Are you an expert at something? That must be so, like, totally awesome. I couldn’t imagine being an expert.
I suppose you could say that I am an expert at being inexpert. If you want to see someone fall off a balance beam, I’m your man.
People find the most incredible things to become experts at. Sure, you’ve got your run-of-the-mill expertise — businessing, lawyering, doctoring, engineering, sciencing. These are what we call the “Big Five” in the expertise world.
Then you’ve got other types of expertise that are decidedly second-tier, but still very valuable: taxidermy, baseball trivia, fly fishing, car stereo installation, astrology, governance.
Below that come the really ridiculous expertises: Beetle taxonomy, geocaching, photography, biblical scholarship and the like.
But way down at the bottom, beneath such ridiculous expertises as tightrope-walking, archery, acting and geology — you find the comedians and the writers.
Think about it: these are people who believe there is a world out there that will actually pay you money for your effort to pluck original thoughts out of your brain that might elicit varying forms of amusement.
Somehow — utilizing an alchemic blend of knowledge, experience, and timing — the comedian/writer is meant to put food on his table.
Sure, a comedian is good for wearing witty obscure t-shirts or asking you to check out his butt tattoo. But if there’s a fire in the house and no firemen to come around — you’d still rather have a doctor or businessman nearby than a comedian. The comedian would be like: “Whoa, looks like you weren’t kidding when you said we’d be blazing today, bro!”

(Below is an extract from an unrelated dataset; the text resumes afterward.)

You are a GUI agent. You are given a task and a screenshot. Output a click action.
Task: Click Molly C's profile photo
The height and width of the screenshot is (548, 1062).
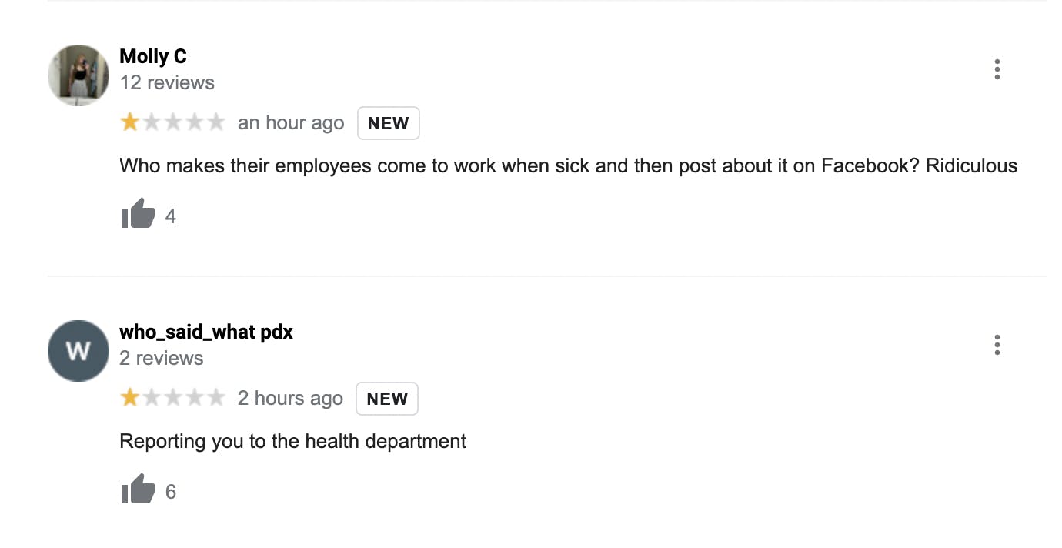pos(78,75)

Then you’d be like: “Can you grab some water for that fire?”
And he’d be like: “Dude. It’s like that fire totally has cotton mouth.”
You might then say: “This isn’t funny. My dog’s running around with his tail on fire.”
“Yeah. I always knew your dog liked to get lit too.”
It’s a good thing Moses — and not some comic old beardy man — was around to see the Burning Bush when it happened. Moses was a good community organizer and legal theorist. He knew to take a Burning Bush seriously when one talked at you.
Me? I’d just be cracking wise about all the redheads I’ve gone to bed with.
So when a comedy show does actually become a haven for good writing and money-making, I find myself getting a bit sensitive. The Daily Show is a great example of a group of people who somehow are making “the funny” pay. They are a clan of moderate leftists trying to speak some truth to power. Their leader, a kindly old Jew, is flanked by a team comprised of some token white people, an Indian, some African-American gents, a quasi-Hispanic, a quasi-Asian…as far as satisfying the affirmative action policies of broadcast comedy, they are stacked.
…with one exception. They didn’t have an African-American woman permanently on the correspondent team until this year. Enter Jessica Wiliams — sweet, young, charming in mixed company, I’m sure.
But we are also watching her learn on the job. They are trying their darnedest to give her good segments, feature her, and get the crowd behind her — and here’s one Unibrow that hopes she finds that right note soon.
Because, as it stands right now, we are seeing what happens when focus groups point out to the Comedy Central executives: “Hey, where all the funny sistahs at?”
Jessica Williams, you have the same bland name as my first girlfriend. And, like I was about her, I’m worried about you too.
C’mon girl, loosen up and get stoopid with this once-in-a-lifetime opportunity.